(Collected data)
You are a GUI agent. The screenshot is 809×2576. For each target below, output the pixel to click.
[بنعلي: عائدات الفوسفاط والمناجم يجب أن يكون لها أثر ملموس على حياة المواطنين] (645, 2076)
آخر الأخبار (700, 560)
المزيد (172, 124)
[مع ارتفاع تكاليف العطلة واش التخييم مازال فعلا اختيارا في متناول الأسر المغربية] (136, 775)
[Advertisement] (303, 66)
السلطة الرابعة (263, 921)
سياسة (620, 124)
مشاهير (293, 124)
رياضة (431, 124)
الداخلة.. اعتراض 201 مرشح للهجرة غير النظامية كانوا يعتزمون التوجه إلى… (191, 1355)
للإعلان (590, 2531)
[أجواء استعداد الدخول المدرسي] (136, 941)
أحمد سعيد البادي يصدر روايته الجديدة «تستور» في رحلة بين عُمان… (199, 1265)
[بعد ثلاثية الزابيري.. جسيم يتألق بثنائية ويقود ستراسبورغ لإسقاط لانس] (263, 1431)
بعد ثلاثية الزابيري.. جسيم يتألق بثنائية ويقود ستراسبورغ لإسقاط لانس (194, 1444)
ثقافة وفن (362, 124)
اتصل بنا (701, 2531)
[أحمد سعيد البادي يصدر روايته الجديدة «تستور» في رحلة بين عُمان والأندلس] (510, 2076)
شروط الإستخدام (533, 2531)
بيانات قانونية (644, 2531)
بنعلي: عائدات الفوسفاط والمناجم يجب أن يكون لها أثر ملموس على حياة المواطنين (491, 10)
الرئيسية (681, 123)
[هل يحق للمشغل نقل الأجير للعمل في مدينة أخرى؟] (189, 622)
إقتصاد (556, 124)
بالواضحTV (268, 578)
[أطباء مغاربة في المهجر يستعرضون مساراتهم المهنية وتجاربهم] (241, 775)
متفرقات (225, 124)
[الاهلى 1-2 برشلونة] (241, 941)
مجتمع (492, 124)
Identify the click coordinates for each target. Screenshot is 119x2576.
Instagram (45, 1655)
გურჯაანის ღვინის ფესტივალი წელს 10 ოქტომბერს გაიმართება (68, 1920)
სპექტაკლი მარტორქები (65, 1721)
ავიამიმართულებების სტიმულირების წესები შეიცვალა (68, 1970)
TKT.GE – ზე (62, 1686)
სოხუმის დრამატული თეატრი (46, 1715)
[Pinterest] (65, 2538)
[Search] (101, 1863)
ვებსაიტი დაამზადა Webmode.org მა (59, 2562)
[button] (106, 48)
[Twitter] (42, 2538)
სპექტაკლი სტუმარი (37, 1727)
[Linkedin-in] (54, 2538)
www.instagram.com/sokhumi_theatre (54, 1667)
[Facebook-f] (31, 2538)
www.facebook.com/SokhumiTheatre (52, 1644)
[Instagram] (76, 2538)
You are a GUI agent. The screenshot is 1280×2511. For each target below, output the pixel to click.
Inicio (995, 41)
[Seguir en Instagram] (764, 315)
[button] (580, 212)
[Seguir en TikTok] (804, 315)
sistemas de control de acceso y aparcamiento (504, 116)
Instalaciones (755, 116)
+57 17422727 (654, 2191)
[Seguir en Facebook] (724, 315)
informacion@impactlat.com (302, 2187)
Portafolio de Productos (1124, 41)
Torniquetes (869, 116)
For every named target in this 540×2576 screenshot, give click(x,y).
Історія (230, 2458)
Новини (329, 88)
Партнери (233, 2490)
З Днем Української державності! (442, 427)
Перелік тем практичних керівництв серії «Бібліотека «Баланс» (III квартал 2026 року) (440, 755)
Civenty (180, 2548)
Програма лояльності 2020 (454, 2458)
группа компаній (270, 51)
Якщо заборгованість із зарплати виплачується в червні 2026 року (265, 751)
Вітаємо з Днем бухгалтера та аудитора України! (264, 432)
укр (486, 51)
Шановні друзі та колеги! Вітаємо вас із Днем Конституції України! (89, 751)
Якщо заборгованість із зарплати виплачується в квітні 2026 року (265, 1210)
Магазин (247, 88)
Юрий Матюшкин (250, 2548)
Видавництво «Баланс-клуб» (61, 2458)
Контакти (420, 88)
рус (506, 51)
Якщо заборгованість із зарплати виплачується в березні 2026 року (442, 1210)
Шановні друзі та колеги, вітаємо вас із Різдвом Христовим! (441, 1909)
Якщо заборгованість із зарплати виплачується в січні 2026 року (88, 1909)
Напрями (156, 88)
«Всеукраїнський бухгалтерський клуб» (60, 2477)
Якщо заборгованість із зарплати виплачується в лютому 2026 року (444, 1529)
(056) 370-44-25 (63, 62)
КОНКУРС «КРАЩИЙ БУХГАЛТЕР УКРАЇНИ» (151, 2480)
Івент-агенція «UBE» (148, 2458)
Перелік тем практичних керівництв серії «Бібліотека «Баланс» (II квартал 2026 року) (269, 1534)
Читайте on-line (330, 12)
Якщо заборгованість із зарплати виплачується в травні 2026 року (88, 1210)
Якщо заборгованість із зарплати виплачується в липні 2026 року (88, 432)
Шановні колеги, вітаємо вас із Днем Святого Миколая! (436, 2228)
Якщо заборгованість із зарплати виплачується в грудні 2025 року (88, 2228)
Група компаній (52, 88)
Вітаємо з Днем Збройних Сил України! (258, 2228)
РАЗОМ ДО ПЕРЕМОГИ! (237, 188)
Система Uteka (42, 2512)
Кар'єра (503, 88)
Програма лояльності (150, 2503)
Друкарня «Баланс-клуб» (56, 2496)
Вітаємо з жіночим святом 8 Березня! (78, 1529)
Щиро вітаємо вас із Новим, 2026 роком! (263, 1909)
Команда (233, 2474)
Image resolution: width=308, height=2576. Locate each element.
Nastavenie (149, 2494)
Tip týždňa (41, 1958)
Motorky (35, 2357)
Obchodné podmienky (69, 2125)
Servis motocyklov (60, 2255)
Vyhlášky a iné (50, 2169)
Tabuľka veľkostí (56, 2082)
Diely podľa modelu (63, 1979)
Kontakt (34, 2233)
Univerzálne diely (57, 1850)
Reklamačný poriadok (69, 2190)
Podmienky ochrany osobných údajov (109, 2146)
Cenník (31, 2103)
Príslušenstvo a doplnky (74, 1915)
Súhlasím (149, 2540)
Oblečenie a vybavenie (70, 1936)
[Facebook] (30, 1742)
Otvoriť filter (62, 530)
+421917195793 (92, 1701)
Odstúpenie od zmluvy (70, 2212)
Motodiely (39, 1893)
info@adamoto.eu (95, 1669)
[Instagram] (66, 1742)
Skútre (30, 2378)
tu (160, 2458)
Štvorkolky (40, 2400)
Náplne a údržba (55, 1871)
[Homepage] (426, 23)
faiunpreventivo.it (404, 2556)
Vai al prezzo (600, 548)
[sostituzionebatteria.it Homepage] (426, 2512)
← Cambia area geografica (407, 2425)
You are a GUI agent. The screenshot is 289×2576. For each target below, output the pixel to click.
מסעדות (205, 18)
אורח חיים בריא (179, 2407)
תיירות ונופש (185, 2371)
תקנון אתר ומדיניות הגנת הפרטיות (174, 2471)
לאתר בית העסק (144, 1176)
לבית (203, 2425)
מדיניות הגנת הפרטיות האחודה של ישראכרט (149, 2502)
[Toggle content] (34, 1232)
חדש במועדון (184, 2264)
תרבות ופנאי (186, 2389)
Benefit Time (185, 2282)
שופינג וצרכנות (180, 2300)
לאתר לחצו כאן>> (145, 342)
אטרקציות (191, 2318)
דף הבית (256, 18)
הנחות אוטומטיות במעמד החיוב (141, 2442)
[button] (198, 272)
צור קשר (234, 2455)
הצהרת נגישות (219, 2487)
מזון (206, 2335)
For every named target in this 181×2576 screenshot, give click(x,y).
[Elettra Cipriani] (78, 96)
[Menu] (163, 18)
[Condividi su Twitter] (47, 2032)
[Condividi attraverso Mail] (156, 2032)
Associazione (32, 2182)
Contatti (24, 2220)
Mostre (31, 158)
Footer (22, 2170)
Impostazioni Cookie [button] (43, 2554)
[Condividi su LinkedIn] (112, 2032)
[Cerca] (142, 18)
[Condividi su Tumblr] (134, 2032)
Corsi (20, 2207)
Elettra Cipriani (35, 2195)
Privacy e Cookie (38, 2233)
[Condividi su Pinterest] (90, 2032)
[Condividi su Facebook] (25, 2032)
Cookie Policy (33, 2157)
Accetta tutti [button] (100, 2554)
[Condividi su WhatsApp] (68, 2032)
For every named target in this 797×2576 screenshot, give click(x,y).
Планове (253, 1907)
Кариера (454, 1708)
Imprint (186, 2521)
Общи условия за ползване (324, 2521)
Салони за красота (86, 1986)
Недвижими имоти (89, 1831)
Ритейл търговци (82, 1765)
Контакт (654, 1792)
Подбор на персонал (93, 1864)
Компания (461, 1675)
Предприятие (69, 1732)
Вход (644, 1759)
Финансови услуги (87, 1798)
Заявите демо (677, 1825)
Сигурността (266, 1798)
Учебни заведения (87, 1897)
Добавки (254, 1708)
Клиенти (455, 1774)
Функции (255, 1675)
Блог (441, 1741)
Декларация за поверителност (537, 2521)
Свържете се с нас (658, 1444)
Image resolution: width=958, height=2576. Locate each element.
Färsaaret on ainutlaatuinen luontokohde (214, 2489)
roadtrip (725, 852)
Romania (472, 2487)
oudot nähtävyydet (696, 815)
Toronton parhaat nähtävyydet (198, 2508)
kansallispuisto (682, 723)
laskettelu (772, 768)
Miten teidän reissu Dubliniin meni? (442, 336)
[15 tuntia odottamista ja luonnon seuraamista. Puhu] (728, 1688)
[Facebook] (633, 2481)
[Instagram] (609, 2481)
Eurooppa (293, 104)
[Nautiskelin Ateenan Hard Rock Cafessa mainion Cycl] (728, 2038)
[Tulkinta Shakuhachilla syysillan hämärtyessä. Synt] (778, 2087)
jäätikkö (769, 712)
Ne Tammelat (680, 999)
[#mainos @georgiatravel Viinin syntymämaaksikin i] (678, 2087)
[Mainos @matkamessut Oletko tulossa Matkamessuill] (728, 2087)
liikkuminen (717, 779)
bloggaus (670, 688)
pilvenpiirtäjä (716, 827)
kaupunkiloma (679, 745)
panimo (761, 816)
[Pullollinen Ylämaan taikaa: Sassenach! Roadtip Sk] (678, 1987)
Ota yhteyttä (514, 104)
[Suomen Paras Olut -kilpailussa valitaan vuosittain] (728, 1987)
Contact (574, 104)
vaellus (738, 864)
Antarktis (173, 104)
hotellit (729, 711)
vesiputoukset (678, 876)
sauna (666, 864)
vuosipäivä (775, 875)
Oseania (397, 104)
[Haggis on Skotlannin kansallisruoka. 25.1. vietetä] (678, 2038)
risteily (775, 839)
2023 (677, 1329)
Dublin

◆ TO DO
Quote the records above from their first line through the line containing "متفرقات (225, 124)", both ends included.

◆ RESULT FOR THIS TASK
You are a GUI agent. The screenshot is 809×2576. For each target below, output the pixel to click.
[بنعلي: عائدات الفوسفاط والمناجم يجب أن يكون لها أثر ملموس على حياة المواطنين] (645, 2076)
آخر الأخبار (700, 560)
المزيد (172, 124)
[مع ارتفاع تكاليف العطلة واش التخييم مازال فعلا اختيارا في متناول الأسر المغربية] (136, 775)
[Advertisement] (303, 66)
السلطة الرابعة (263, 921)
سياسة (620, 124)
مشاهير (293, 124)
رياضة (431, 124)
الداخلة.. اعتراض 201 مرشح للهجرة غير النظامية كانوا يعتزمون التوجه إلى… (191, 1355)
للإعلان (590, 2531)
[أجواء استعداد الدخول المدرسي] (136, 941)
أحمد سعيد البادي يصدر روايته الجديدة «تستور» في رحلة بين عُمان… (199, 1265)
[بعد ثلاثية الزابيري.. جسيم يتألق بثنائية ويقود ستراسبورغ لإسقاط لانس] (263, 1431)
بعد ثلاثية الزابيري.. جسيم يتألق بثنائية ويقود ستراسبورغ لإسقاط لانس (194, 1444)
ثقافة وفن (362, 124)
اتصل بنا (701, 2531)
[أحمد سعيد البادي يصدر روايته الجديدة «تستور» في رحلة بين عُمان والأندلس] (510, 2076)
شروط الإستخدام (533, 2531)
بيانات قانونية (644, 2531)
بنعلي: عائدات الفوسفاط والمناجم يجب أن يكون لها أثر ملموس على حياة المواطنين (491, 10)
الرئيسية (681, 123)
[هل يحق للمشغل نقل الأجير للعمل في مدينة أخرى؟] (189, 622)
إقتصاد (556, 124)
بالواضحTV (268, 578)
[أطباء مغاربة في المهجر يستعرضون مساراتهم المهنية وتجاربهم] (241, 775)
متفرقات (225, 124)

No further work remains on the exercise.